──────── Source records ────────
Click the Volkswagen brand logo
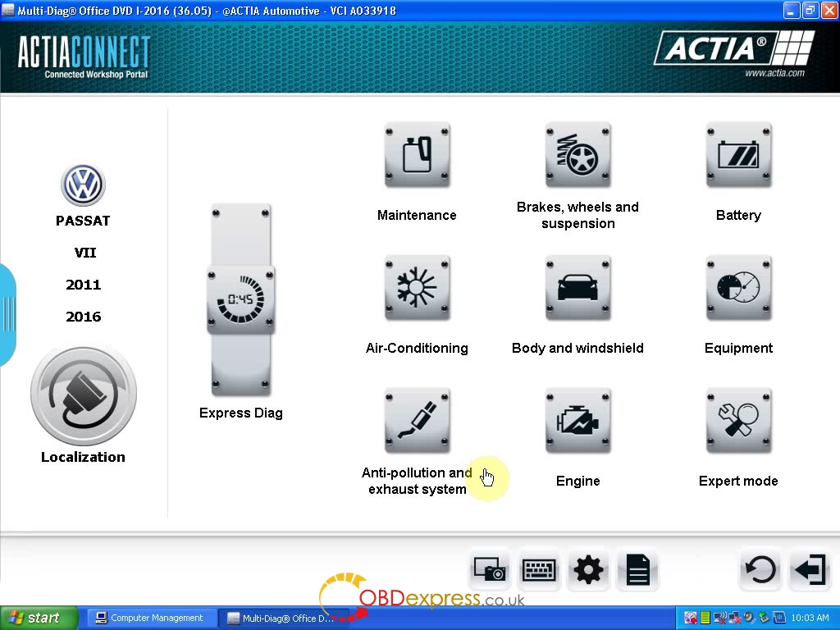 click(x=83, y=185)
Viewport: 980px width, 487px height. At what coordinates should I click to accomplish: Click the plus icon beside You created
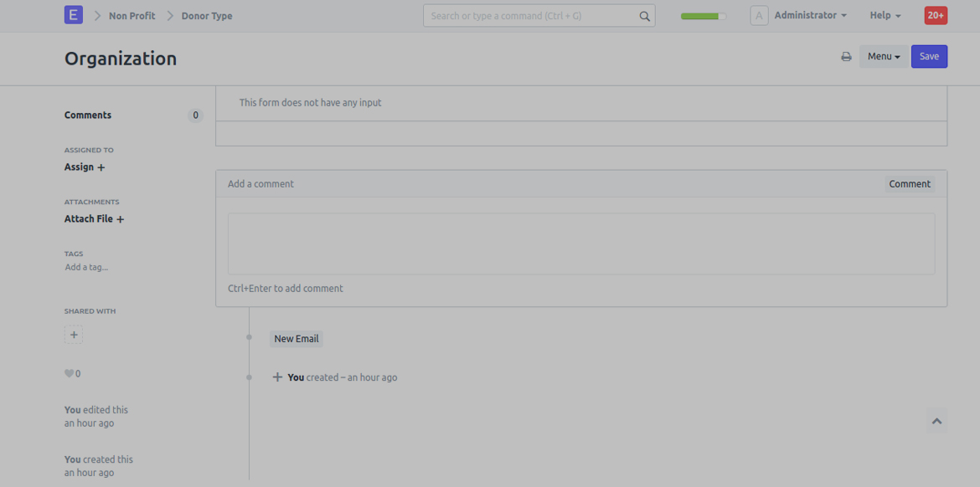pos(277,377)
────────
──────── Source records ────────
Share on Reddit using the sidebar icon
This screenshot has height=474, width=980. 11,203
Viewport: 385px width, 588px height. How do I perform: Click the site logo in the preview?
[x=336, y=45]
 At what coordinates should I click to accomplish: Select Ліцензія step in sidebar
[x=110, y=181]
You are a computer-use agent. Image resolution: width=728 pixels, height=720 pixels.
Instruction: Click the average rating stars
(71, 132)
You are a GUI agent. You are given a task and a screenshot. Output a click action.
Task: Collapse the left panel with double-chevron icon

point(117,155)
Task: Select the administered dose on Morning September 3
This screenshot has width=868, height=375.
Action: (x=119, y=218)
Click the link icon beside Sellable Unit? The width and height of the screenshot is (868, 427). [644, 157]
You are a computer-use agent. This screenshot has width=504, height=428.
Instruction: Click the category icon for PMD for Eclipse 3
────────
* **Exercise brief**: Show the lines from the data above that contain the string "agent".

* **Solution to this exercise**:
You are a computer-use agent. Image resolution: width=728 pixels, height=720 pixels.
You are a GUI agent. You are given a task and a screenshot. Output a click action.
You are a computer-use agent. This screenshot has width=504, height=428.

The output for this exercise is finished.